When we doubt ourselves, we tend to feel reserved, helpless, and weak. We may become silent, disconnected, or passive as we retreat into our shells to avoid undesirable situations and interactions with others.
We may feel vulnerable and our bodies may shut down to protect us emotionally, which then exacerbates our insecurities and inhibitions. Here are a few reasons for why we may struggle with letting our personalities shine:
- We tend to ground our self-worth in how we think others see us. If we were mocked and bullied when we were younger, then we may feel like people look down on us, even decades later.
- You might have labeled yourself as awkward or inadequate and may have a hard time getting out of that role.
- Perhaps you put other people on pedestals, meaning, you elevate their status but not your own. This can lead to following others and being too afraid to walk your own path.
- Feeling intimidated by others. Our confidence fluctuates throughout the day according to what we are doing, where we are, who we are with, and how comfortable we feel to be our authentic selves.
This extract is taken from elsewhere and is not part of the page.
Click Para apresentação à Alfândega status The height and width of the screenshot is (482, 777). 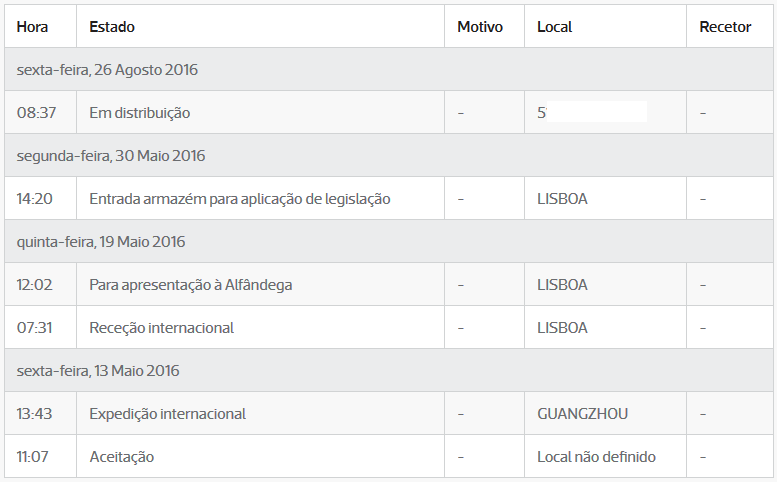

Our confidence particularly wanes around people we want to impress or who we feel are judging us.
- Depression can make us think negatively about ourselves and lack motivation to do things or engage with others.
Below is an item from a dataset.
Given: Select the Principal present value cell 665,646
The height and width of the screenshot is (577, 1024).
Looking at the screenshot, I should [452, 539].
From watching youtube videos to taking an improv acting class, there are various ways to help you grow. You need to identify what works best for you. Whenever you feel yourself holding back, pause, and remember how you will feel if you were to achieve your goals. It will be uncomfortable, but by growing your self-confidence, living more passionately, partaking in activities you enjoy, and sharing the spotlight, you will live a more fulfilling life with a more fascinating personality.
Here’s how to get a more interesting personality:
Your anxiety may cause you to overthink and become self-conscious. Our negative thoughts often stem from core beliefs that we have had about ourselves ever since we were children and form the lenses through which we perceive ourselves, others, and situations today.
Self-doubt can make us less motivated to socialize, live our best lives, and develop our personalities. Instead, to help you become more confident:
- Dig deeper into the reasons behind your feelings and thoughts. Reflect on why you feel your emotions, think your thoughts, and behave the way you do.
- Create a list of ten qualities you love about your life and ten things about your life that you are thankful for. Continue to review and add to this list every day. Whenever you doubt yourself, turn to this list.
- Prioritize your own self-care so that you will feel more comfortable in the spotlight.
- Stop comparing yourself to others. We each have our own stories, journeys, and purpose.
Consider joining Meetup.com, Facebook, and other social groups of people who share similar interests and who understand you. Practice engaging your new friends in conversations and enjoy your hobbies together.
See our guide on how to find like-minded.
Become more assertive, respectfully take up more space, and take action even when you do not want to. Start sharing and going up to people to strike conversations, rather than waiting for them to come to you.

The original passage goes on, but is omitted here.